Machine learning to transform medicine
While robots and computers will probably never completely replace doctors and nurses, machine learning, deep learning and AI are transforming the healthcare industry, improving outcomes, and changing the way doctors think about providing care.
In the past decade, the medical community has taken a major step in adopting electronic health systems to make information more accessible to clinicians and patients.
Now, to make sense of all that information, healthcare providers are starting to turn to machine learning.
“On top of that data you have applications or machine learning algorithms, things that you’re doing against the data to allow you to gain insight, to make decisions and to optimise the outcomes,” said Eric Schnatterly, Vice President IBM Systems for Cloud Platforms.
When it comes to the effectiveness of machine learning, more data almost always yields better results – and the healthcare sector is sitting on a data goldmine.
McKinsey estimates that big data and machine learning in pharma and medicine could generate a value of up to US$100bn annually, based on better decision-making, optimised innovation, improved efficiency of research and clinical trials, and new tool creation for physicians, consumers, insurers, and regulators.
IBM has already begun working with the healthcare industry to understand the data and improve outcomes for patients.
“In the use case for healthcare, we do this with doctors around oncology and diagnosing cancers,” noted Schnatterly.

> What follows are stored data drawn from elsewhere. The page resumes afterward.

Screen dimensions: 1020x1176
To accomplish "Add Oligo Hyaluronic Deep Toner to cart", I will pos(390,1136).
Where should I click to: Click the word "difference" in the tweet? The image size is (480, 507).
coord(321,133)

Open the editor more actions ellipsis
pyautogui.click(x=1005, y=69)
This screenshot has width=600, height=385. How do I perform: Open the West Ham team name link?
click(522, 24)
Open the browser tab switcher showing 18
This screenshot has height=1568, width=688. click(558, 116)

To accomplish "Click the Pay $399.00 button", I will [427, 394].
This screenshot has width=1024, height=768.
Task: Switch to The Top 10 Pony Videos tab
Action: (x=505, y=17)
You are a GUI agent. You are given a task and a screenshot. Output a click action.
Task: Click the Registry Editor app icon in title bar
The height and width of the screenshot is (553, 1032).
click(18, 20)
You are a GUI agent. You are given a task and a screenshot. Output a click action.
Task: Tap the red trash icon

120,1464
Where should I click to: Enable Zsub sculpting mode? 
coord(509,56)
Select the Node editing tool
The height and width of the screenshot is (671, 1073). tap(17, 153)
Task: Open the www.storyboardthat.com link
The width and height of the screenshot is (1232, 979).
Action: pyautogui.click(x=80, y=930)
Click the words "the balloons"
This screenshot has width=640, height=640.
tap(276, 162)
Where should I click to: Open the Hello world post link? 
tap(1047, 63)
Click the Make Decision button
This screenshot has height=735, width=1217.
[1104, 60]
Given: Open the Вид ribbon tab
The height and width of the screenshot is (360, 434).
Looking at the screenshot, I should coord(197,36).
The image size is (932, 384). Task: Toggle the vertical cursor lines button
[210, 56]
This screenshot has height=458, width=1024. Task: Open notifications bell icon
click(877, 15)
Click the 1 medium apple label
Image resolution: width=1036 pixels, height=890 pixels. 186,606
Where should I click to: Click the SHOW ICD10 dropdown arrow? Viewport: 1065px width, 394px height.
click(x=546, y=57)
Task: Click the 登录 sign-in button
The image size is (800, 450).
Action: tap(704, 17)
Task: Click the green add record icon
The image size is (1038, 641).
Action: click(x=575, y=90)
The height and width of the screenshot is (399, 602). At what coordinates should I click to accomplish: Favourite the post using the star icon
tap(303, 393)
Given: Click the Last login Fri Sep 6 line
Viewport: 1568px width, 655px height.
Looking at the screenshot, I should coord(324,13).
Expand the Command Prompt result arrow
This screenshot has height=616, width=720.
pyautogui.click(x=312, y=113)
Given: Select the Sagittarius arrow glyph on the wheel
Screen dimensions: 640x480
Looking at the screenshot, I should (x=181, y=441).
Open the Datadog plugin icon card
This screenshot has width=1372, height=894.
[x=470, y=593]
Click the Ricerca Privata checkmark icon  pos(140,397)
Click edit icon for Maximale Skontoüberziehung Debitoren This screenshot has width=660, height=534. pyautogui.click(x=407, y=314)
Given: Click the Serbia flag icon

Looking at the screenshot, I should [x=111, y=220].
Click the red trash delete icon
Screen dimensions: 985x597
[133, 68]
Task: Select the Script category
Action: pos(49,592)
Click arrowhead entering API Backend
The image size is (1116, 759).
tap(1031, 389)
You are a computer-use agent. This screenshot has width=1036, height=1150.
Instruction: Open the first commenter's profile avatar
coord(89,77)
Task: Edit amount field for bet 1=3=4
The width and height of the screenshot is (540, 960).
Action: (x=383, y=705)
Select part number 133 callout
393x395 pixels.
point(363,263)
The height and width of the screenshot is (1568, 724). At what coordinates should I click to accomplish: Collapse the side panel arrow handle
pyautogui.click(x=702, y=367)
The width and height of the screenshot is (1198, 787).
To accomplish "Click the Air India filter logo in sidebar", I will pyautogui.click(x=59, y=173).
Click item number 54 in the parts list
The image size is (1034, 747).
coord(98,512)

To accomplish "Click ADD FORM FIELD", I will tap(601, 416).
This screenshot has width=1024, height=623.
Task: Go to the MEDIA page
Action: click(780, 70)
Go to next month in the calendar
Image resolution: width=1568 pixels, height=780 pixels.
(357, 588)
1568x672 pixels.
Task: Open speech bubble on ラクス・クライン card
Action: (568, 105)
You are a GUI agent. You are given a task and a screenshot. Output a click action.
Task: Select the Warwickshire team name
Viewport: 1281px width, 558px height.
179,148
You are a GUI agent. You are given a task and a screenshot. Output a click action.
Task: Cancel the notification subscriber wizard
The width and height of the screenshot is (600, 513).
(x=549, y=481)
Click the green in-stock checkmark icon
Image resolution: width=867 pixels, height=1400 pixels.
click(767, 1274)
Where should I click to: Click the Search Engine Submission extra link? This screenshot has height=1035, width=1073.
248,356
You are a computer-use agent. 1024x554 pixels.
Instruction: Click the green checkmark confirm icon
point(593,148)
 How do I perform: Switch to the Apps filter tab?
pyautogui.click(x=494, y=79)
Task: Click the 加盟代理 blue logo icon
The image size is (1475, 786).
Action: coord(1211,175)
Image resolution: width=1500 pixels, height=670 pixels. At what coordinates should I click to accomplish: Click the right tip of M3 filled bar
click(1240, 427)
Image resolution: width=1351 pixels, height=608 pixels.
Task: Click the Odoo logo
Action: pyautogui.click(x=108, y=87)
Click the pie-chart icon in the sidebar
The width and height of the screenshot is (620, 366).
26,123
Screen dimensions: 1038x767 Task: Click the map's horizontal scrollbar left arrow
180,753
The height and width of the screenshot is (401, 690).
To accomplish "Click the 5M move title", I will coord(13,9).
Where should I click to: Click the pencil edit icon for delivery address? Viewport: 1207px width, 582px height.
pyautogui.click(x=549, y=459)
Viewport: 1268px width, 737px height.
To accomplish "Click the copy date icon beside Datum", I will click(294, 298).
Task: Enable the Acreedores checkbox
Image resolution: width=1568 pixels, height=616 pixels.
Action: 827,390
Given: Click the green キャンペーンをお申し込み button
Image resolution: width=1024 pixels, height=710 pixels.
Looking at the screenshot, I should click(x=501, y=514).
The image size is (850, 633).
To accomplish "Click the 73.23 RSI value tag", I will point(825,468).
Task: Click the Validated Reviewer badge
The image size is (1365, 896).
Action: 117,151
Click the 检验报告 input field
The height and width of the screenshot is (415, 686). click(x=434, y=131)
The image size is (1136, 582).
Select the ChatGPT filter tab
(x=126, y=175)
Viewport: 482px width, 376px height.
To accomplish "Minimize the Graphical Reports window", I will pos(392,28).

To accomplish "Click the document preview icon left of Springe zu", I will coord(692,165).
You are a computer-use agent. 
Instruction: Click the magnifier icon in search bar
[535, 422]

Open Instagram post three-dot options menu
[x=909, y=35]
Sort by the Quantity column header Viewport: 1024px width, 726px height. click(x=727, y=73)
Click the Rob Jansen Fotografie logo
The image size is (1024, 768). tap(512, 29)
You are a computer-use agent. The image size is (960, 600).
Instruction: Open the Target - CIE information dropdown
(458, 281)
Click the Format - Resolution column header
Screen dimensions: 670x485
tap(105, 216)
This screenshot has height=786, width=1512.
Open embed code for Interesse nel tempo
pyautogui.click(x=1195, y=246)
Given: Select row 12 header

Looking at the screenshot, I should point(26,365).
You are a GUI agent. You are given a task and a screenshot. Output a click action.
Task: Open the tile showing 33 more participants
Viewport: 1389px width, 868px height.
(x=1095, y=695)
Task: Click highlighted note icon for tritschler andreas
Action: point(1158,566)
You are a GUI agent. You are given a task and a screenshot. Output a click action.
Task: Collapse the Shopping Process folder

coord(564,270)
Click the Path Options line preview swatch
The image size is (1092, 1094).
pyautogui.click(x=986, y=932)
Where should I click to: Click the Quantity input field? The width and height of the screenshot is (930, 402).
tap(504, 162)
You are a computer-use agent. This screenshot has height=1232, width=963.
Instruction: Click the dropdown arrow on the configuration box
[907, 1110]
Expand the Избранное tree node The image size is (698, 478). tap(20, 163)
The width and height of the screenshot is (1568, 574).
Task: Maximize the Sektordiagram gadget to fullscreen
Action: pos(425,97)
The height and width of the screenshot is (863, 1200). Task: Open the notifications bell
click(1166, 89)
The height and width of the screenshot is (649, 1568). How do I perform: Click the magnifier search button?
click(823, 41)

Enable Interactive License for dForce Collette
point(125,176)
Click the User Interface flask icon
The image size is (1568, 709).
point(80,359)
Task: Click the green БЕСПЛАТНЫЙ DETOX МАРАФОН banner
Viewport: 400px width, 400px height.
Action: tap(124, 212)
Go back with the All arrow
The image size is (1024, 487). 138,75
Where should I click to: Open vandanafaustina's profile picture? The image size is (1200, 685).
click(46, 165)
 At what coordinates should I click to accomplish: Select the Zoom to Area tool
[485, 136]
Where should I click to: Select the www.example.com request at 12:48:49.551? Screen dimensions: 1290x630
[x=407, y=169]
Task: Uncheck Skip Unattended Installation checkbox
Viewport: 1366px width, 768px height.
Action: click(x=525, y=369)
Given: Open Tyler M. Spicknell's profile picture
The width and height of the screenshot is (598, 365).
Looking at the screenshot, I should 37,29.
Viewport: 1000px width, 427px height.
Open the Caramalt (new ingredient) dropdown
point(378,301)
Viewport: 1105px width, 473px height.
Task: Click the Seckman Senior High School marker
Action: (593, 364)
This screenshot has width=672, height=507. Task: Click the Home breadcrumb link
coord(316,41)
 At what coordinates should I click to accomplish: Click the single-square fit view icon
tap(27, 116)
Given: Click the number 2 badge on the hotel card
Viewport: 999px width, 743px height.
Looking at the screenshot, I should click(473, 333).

“Whether they’re benign or malignant. Even on prescribed treatments which treatments are likely going to be more successful and that system learns from the very best.
“The smartest oncologists in the world are providing their subject matter expertise to train these systems and so now you have a computer that can advise an average oncologist.
“Now the average oncologist will have the benefit of all the greatest and brightest minds around the world to make these kinds of decisions.”
The reason such technology is only just coming to the fore is not because it wasn’t known about but because the resources didn’t exist.
“It was cost-prohibitive to put together systems to allow them to be able to accelerate this and do it in an economical way where a hospital had the means to do it,” noted Schnatterly.
“With the advent of things like the GPUs that allow for great acceleration – although designed for video games, it turns out it’s a great accelerator for deep machine learning and deep learning.
“So, it now helps drive down the cost and improve performance.”
By 2018, 30% of healthcare providers will run cognitive analytics on patient data, according to industry analysts IDC.